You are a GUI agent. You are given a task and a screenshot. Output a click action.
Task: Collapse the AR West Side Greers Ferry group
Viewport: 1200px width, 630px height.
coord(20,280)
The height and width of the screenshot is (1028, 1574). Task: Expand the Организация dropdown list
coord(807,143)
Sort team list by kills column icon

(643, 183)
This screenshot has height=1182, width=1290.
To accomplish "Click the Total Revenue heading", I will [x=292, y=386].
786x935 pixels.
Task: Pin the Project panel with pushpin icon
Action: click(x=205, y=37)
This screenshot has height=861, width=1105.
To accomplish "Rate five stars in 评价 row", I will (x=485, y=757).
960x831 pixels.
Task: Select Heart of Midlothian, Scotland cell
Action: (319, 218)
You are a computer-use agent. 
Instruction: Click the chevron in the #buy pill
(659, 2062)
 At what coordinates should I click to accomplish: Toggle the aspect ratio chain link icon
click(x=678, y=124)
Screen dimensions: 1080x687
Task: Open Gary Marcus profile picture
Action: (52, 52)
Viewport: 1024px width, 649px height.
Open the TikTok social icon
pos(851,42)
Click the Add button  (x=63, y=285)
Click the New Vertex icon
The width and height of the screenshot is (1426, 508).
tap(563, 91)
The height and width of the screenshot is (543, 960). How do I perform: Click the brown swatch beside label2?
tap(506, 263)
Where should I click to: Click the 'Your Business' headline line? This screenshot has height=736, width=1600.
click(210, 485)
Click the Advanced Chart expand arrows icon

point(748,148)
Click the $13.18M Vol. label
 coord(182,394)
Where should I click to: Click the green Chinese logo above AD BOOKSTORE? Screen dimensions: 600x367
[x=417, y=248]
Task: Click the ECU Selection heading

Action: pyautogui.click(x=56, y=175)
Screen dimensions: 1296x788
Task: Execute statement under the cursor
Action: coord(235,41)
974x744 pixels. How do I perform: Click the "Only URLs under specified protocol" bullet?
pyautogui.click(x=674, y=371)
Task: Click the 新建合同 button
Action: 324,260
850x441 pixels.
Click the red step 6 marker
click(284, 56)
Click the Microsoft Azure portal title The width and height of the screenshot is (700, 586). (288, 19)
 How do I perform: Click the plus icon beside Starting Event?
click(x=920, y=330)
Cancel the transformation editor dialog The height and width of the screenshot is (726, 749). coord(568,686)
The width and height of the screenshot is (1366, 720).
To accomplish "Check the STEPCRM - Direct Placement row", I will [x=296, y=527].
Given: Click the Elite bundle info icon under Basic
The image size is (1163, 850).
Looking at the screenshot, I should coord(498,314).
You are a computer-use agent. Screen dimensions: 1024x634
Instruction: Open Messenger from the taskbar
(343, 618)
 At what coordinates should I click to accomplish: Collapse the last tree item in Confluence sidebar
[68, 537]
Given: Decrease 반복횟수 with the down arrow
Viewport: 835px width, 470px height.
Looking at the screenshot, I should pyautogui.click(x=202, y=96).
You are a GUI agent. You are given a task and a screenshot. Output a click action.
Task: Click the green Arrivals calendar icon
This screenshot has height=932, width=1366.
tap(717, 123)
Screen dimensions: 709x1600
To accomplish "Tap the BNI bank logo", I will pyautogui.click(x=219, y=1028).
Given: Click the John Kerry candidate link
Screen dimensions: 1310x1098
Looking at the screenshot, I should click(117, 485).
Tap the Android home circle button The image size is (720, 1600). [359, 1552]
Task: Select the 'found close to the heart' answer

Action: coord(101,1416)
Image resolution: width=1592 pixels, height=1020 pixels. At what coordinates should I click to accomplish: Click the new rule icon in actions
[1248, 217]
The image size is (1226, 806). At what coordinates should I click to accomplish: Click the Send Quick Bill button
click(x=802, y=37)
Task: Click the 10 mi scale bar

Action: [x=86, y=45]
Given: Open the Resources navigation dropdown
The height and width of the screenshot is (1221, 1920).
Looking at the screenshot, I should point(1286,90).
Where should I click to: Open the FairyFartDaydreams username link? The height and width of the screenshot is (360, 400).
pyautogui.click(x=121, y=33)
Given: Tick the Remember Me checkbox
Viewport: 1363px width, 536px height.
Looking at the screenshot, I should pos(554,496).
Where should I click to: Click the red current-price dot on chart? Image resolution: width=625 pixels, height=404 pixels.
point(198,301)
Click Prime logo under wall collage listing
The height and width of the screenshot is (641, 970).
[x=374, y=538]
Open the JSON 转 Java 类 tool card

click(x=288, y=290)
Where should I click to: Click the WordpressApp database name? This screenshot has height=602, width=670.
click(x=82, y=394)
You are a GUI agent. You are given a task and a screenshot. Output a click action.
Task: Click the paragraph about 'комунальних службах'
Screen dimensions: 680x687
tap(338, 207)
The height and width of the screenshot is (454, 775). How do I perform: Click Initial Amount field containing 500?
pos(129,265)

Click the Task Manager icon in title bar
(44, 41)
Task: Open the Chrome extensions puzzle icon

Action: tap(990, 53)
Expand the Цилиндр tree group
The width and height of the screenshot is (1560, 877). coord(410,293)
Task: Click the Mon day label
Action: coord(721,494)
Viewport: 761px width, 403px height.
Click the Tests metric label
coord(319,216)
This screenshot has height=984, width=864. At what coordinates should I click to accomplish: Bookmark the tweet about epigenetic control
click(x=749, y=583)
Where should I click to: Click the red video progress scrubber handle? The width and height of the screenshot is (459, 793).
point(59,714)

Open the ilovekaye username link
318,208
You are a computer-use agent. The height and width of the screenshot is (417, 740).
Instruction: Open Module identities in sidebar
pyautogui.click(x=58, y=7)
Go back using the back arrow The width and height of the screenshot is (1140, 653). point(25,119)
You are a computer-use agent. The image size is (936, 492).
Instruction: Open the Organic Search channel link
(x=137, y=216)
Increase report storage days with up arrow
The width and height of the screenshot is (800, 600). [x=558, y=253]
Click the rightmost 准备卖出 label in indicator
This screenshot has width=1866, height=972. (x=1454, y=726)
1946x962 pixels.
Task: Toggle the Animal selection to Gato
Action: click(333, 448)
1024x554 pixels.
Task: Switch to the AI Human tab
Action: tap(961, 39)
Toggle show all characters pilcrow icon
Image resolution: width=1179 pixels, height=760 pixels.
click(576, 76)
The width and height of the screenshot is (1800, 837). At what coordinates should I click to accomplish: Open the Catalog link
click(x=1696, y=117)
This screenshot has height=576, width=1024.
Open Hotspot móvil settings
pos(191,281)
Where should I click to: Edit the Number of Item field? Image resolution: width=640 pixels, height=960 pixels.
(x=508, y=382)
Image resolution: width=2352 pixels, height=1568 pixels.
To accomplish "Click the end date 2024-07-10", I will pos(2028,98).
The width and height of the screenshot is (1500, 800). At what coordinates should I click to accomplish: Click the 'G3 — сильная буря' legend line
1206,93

────────────────

■ DESCRIPTION OF THE TASK
Find all lines in the records that hold the word "agent". Copy them.

■ TASK OUTPUT
You are a GUI agent. You are given a task and a screenshot. Output a click action.
You are a computer-use agent. 
You are a computer-use agent. Screen dimensions: 1024x634
You are a GUI agent. You are given a task and a screenshot. Output a click action.
You are a GUI agent. You are given a task and a screenshot. Output a click action.
You are a computer-use agent. The height and width of the screenshot is (417, 740).
You are a computer-use agent. The image size is (936, 492).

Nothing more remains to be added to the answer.